Task prompt: In the material, from the line containing "Find the location" down to the end, replace "screenshot" with "image" and leave everything else unchanged. Give back only those lines, without the pictures.

Extracted entries:
* * * * * * *

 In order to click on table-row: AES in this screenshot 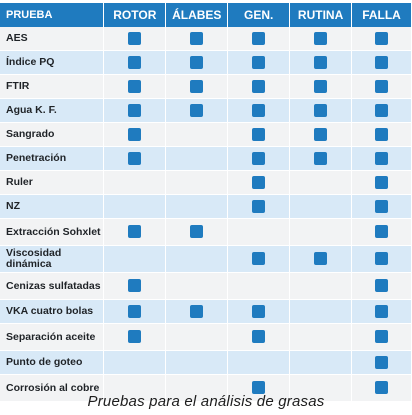, I will do `click(206, 39)`.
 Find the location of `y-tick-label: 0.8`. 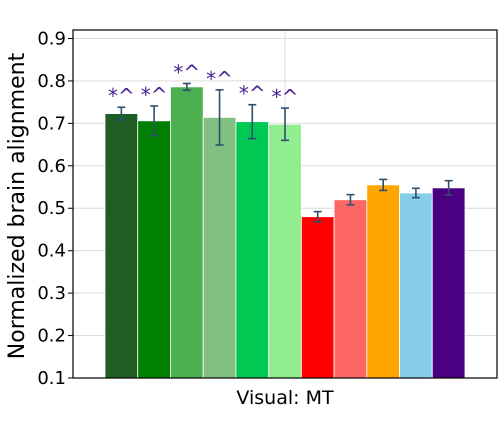

y-tick-label: 0.8 is located at coordinates (52, 82).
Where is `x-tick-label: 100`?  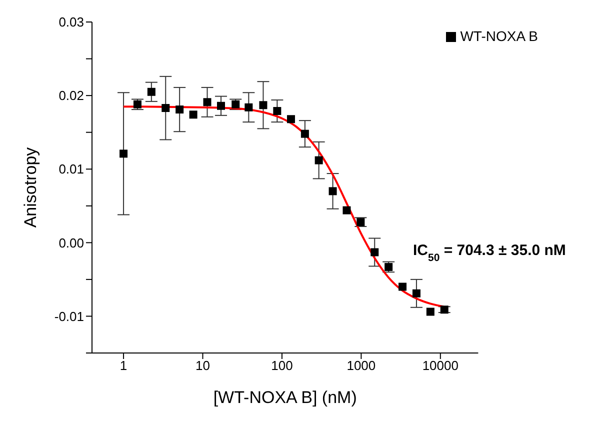
x-tick-label: 100 is located at coordinates (282, 366).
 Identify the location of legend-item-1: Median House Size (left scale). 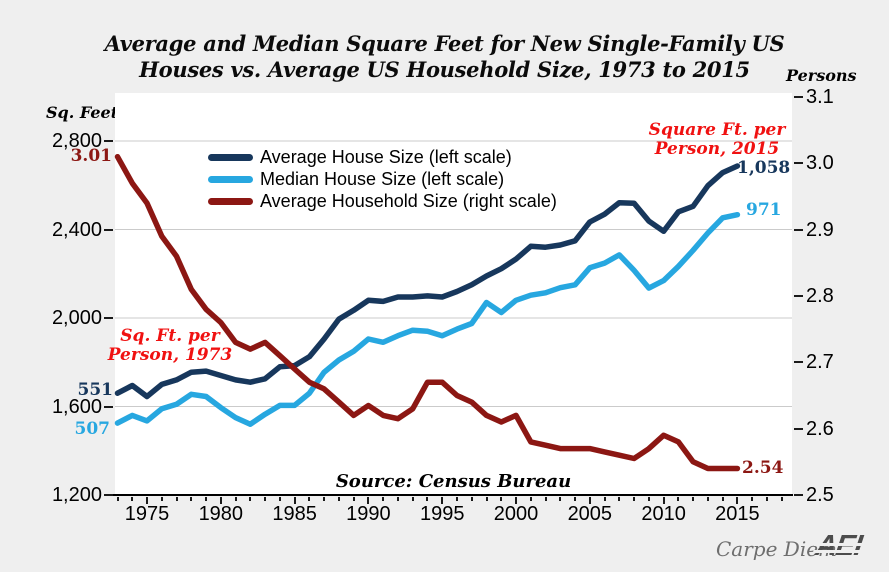
(382, 179).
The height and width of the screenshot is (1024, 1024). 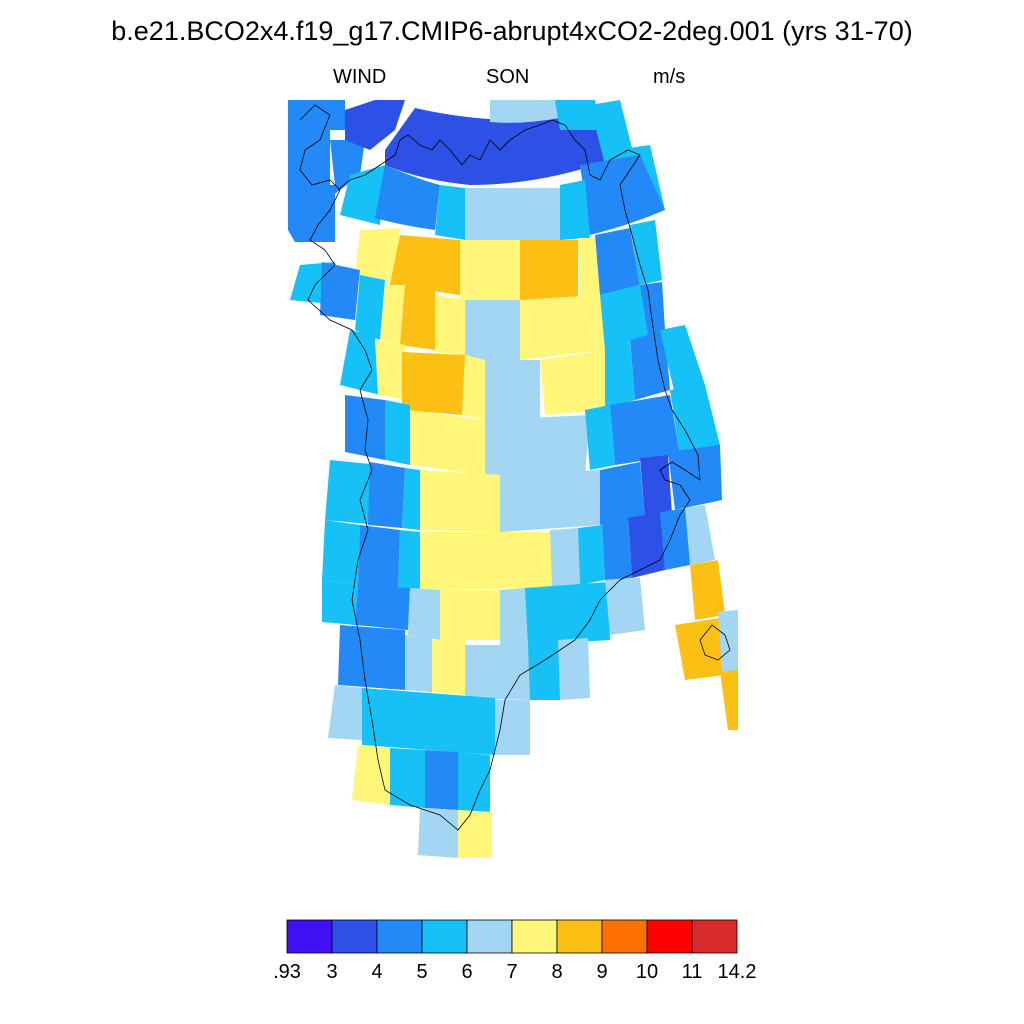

* * * * * * *

Exercise answer:
 Find the location of `y-tick-label: 0.8`. 

y-tick-label: 0.8 is located at coordinates (52, 82).
Where is `x-tick-label: 100`?  
x-tick-label: 100 is located at coordinates (282, 366).
 Identify the location of legend-item-1: Median House Size (left scale). 
(382, 179).
The height and width of the image is (1024, 1024). 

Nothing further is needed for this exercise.